Re: [PATCH] mm/filemap: invalidating pages is still necessary when io with IOCB_NOWAIT
From: Jens Axboe
Date: Mon May 27 2024 - 11:36:39 EST
On 5/27/24 4:09 AM, Liu Wei wrote:
> I am a newer, thanks for the reminder.
>
>>
>>>> when we issuing AIO with direct I/O and IOCB_NOWAIT on a block device, the
>>>> process context will not be blocked.
>>>>
>>>> However, if the device already has page cache in memory, EAGAIN will be
>>>> returned. And even when trying to reissue the AIO with direct I/O and
>>>> IOCB_NOWAIT again, we consistently receive EAGAIN.
>>
>> -EAGAIN doesn't mean "just try again and it'll work".
>>
>>>> Maybe a better way to deal with it: filemap_fdatawrite_range dirty pages
>>>> with WB_SYNC_NONE flag, and invalidate_mapping_pages unmapped pages at
>>>> the same time.
>>>>
>>>> Signed-off-by: Liu Wei <liuwei09@xxxxxxxx>
>>>> ---
>>>> mm/filemap.c | 9 ++++++++-
>>>> 1 file changed, 8 insertions(+), 1 deletion(-)
>>>>
>>>> diff --git a/mm/filemap.c b/mm/filemap.c
>>>> index 30de18c4fd28..1852a00caf31 100644
>>>> --- a/mm/filemap.c
>>>> +++ b/mm/filemap.c
>>>> @@ -2697,8 +2697,15 @@ int kiocb_invalidate_pages(struct kiocb *iocb, size_t count)
>>>>
>>>> if (iocb->ki_flags & IOCB_NOWAIT) {
>>>> /* we could block if there are any pages in the range */
>>>> - if (filemap_range_has_page(mapping, pos, end))

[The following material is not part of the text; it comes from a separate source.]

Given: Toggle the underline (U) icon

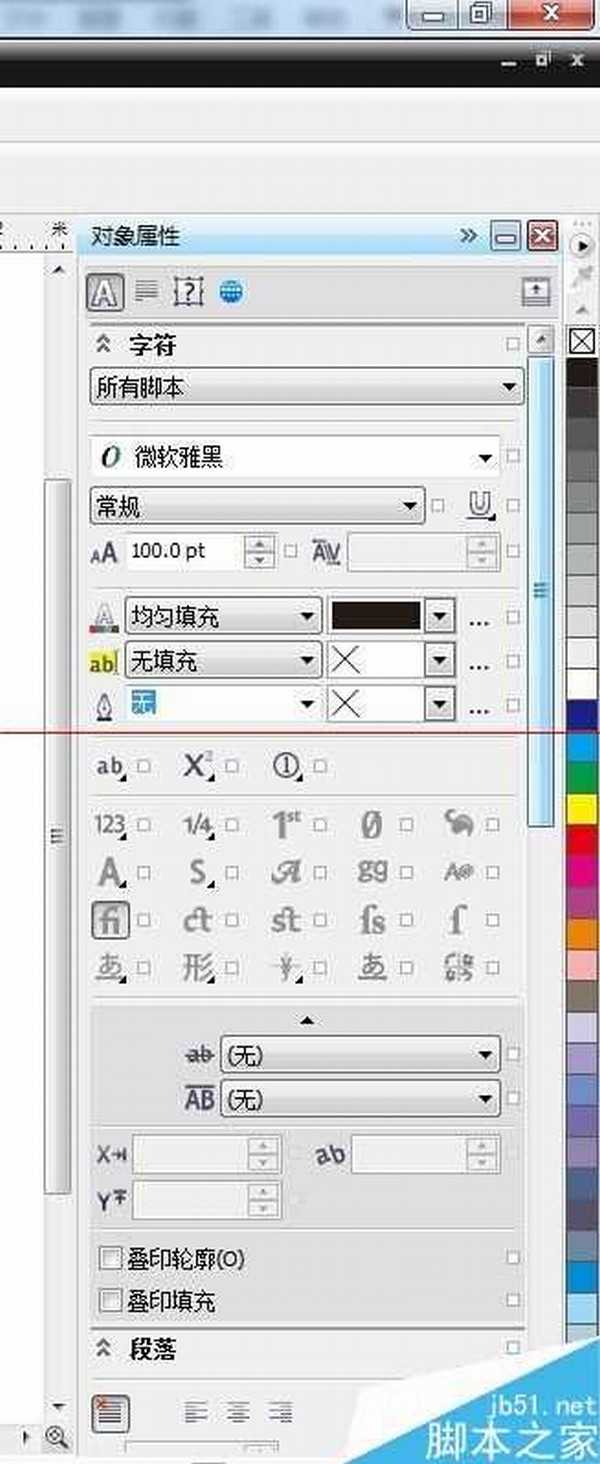Looking at the screenshot, I should coord(478,506).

>>>> + if (filemap_range_has_page(mapping, pos, end)) {
>>>> + if (mapping_needs_writeback(mapping)) {
>>>> + __filemap_fdatawrite_range(mapping,
>>>> + pos, end, WB_SYNC_NONE);
>>>> + }
>>
>> I don't think WB_SYNC_NONE tells it not to block, it just says not to
>> wait for it... So this won't work as-is.
>
> Yes, but I think an asynchronous writex-back is better than simply
> return EAGAIN. By using __filemap_fdatawrite_range to trigger a
> writeback, subsequent retries may have a higher chance of success.

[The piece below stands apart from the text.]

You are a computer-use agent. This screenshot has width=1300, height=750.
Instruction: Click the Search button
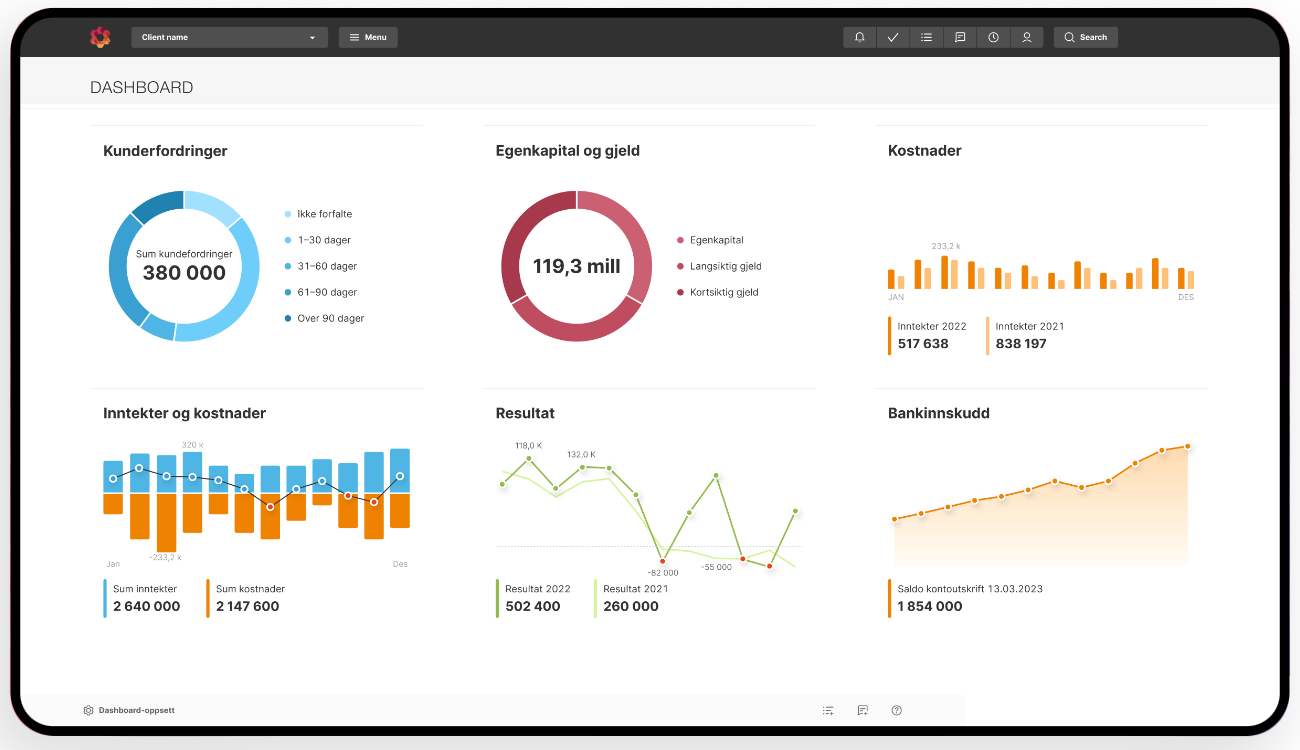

And what's the application supposed to do, just hammer on the same
IOCB_NOWAIT submission until it then succeeds? The only way this can
reasonably work for that would be if yo can do:
1) Issue IOCB_NOWAIT IO
2) Get -EAGAIN
3) Sync kick off writeback, wait for it to be done
4) Issue IOCB_NOWAIT IO again
5) Success
If you just kick it off, then you'd repeat steps 1..2 ad nauseam until
it works out, not tenable.
And this doesn't even include the other point I mentioned, which is
__filemap_fdatawrite_range() IO issue blocking in the first place.
So no, NAK on this patch.
--
Jens Axboe